La Cámara de Servicios Mineros de Calingasta, encabezada por Adolfo Ibaceta, presentó una serie de reclamos formales ante autoridades provinciales y nacionales por la situación energética del departamento y la falta de participación de empresas locales en el desarrollo minero. Las demandas incluyen una nota dirigida al EPRE y otra al Ministerio de Minería de San Juan.
Uno de los principales cuestionamientos apunta a una resolución vinculada al uso de la línea eléctrica de 500 kV, que —según denuncian— otorgaría prioridad casi exclusiva a un proyecto minero en particular. Desde la entidad advierten que esta medida podría afectar seriamente tanto la calidad del servicio eléctrico como el desarrollo de futuros emprendimientos en la zona.
“Calingasta es cola de línea y ya tiene problemas de energía. Si además se le da el 90% de la capacidad a un solo proyecto, el resto queda condicionado”, expresó Ibaceta. En ese sentido, remarcó que se trata de una infraestructura financiada con fondos públicos, por lo que consideran “inadmisible” su uso exclusivo por parte de una empresa.
Además, señalaron que, si bien se están realizando obras para mejorar la distribución interna del servicio, la falta de equidad en el acceso a la energía podría desalentar inversiones y limitar el crecimiento económico del departamento.
Por otra parte, desde la Cámara solicitaron la presencia del ministro de Minería en Calingasta, al considerar que no ha habido un contacto directo con los proveedores locales. “Necesitamos que conozca la realidad del departamento y escuche a los pequeños y medianos empresarios”, indicaron.
En ese marco, también cuestionaron la demora en el tratamiento de la ley de proveedores mineros, una herramienta clave —según sostienen— para garantizar la participación de empresas locales en los grandes proyectos. “Se prometió su presentación en varias oportunidades, pero sigue sin avanzar”, afirmó Ibaceta.
La preocupación crece ante el inminente desarrollo de iniciativas de gran escala, como el proyecto Los Azules, donde —según explicaron— las licitaciones están siendo lideradas por empresas multinacionales sin contemplar la inclusión de prestadores locales. “Hoy dependemos de lo que decidan compañías extranjeras. No hay reglas que nos integren al proceso productivo”, advirtió.
Asimismo, denunciaron la falta de planificación territorial y de infraestructura, mencionando dificultades logísticas, ausencia de obras comprometidas y riesgos en rutas y puentes utilizados para el transporte minero.
Finalmente, Ibaceta también se refirió al debate por la ley de glaciares, donde consideró necesario avanzar en estudios técnicos más precisos y actualizados. “Falta trabajo de campo y seguimiento real.
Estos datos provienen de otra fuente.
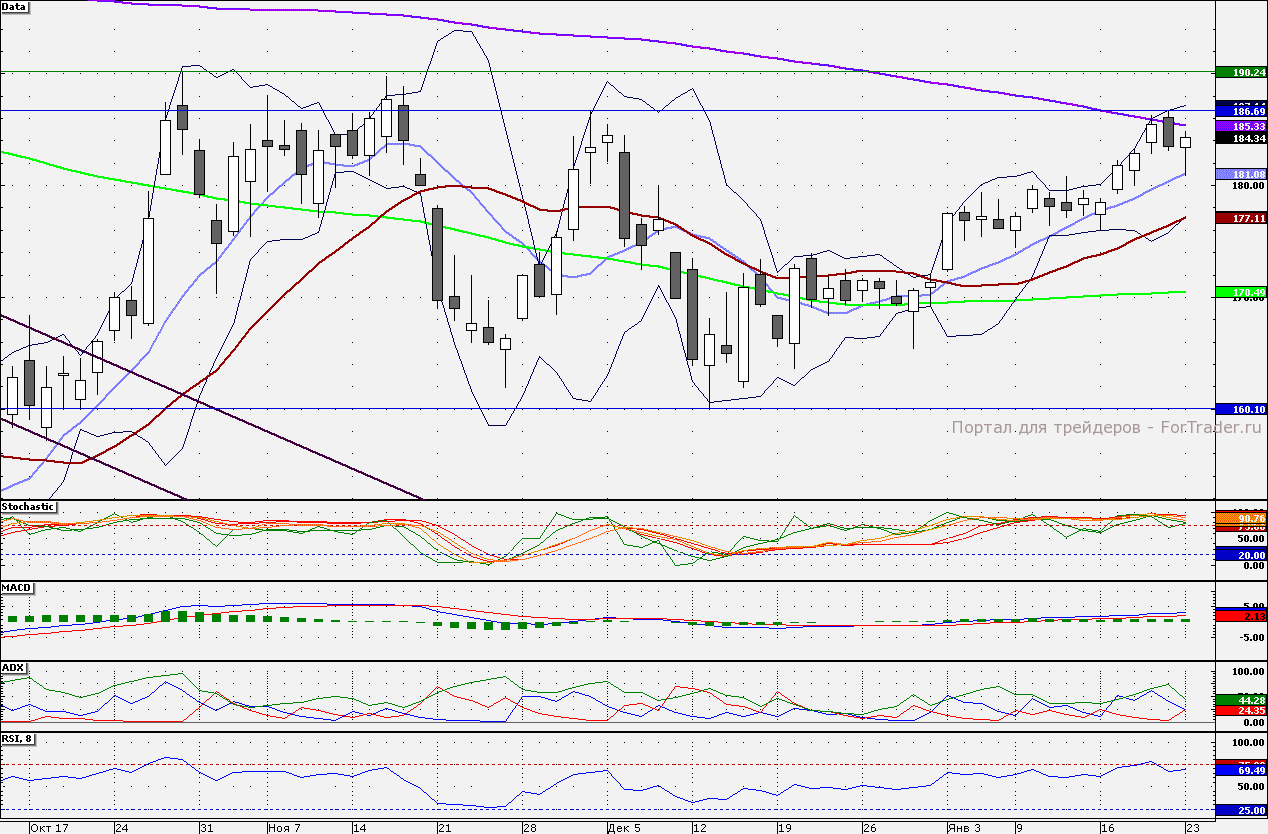Click the MACD indicator panel label
The height and width of the screenshot is (834, 1268).
click(17, 587)
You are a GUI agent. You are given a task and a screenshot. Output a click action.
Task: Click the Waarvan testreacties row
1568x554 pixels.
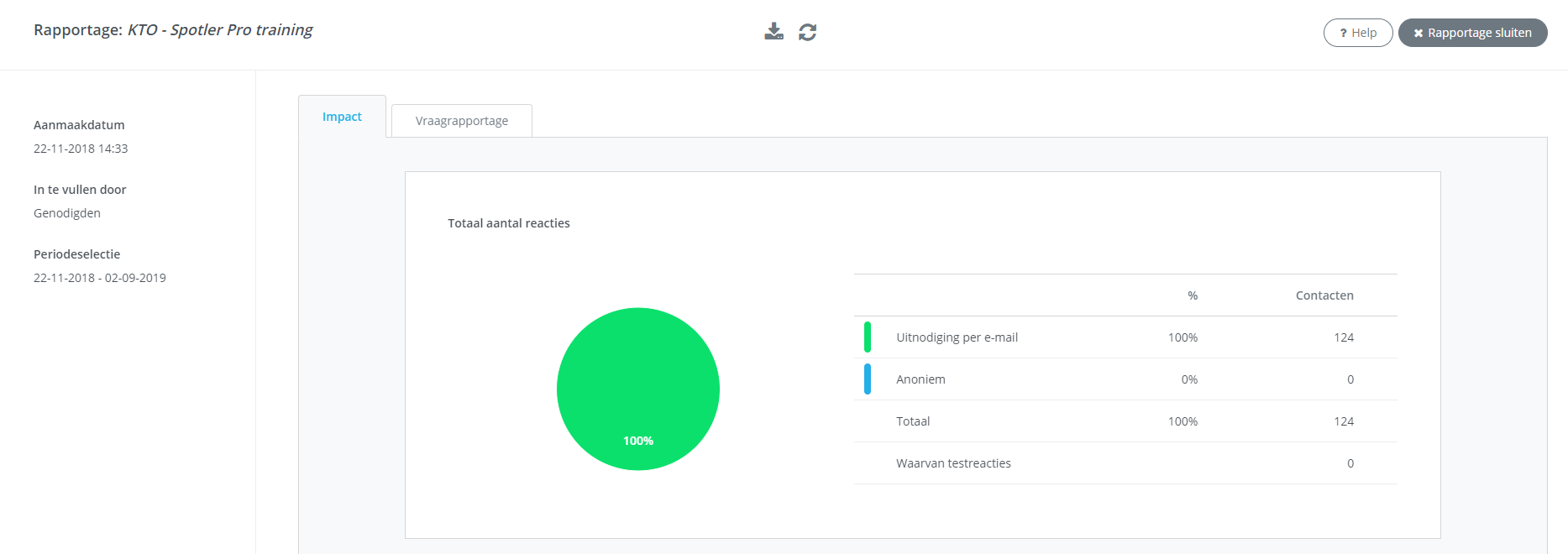point(953,463)
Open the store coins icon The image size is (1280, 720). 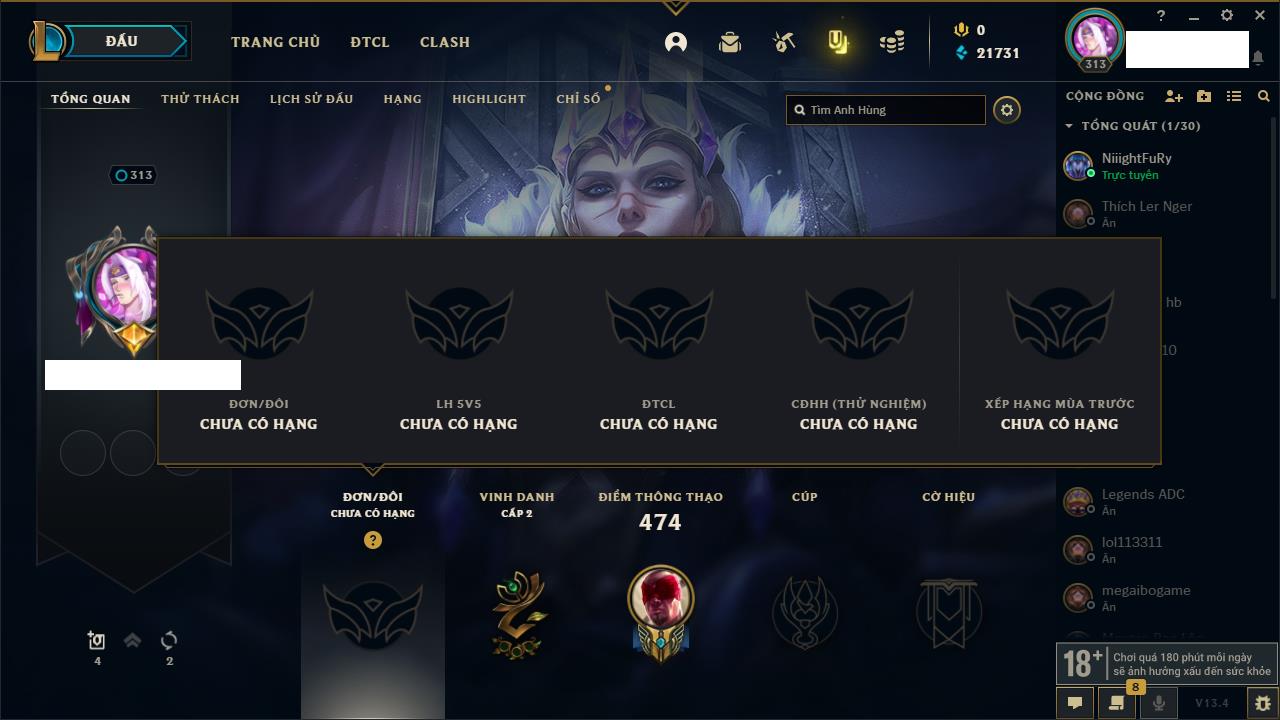[892, 42]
No alcanza con relevamientos satelitales”, sostuvo, al tiempo que pidió un abordaje más profesional y menos político del tema.
Desde la Cámara concluyen que, si no se generan condiciones claras, el crecimiento de la actividad minera podría no traducirse en desarrollo para la comunidad local. “No estamos en contra de la minería, queremos que genere oportunidades reales para Calingasta”, subrayaron.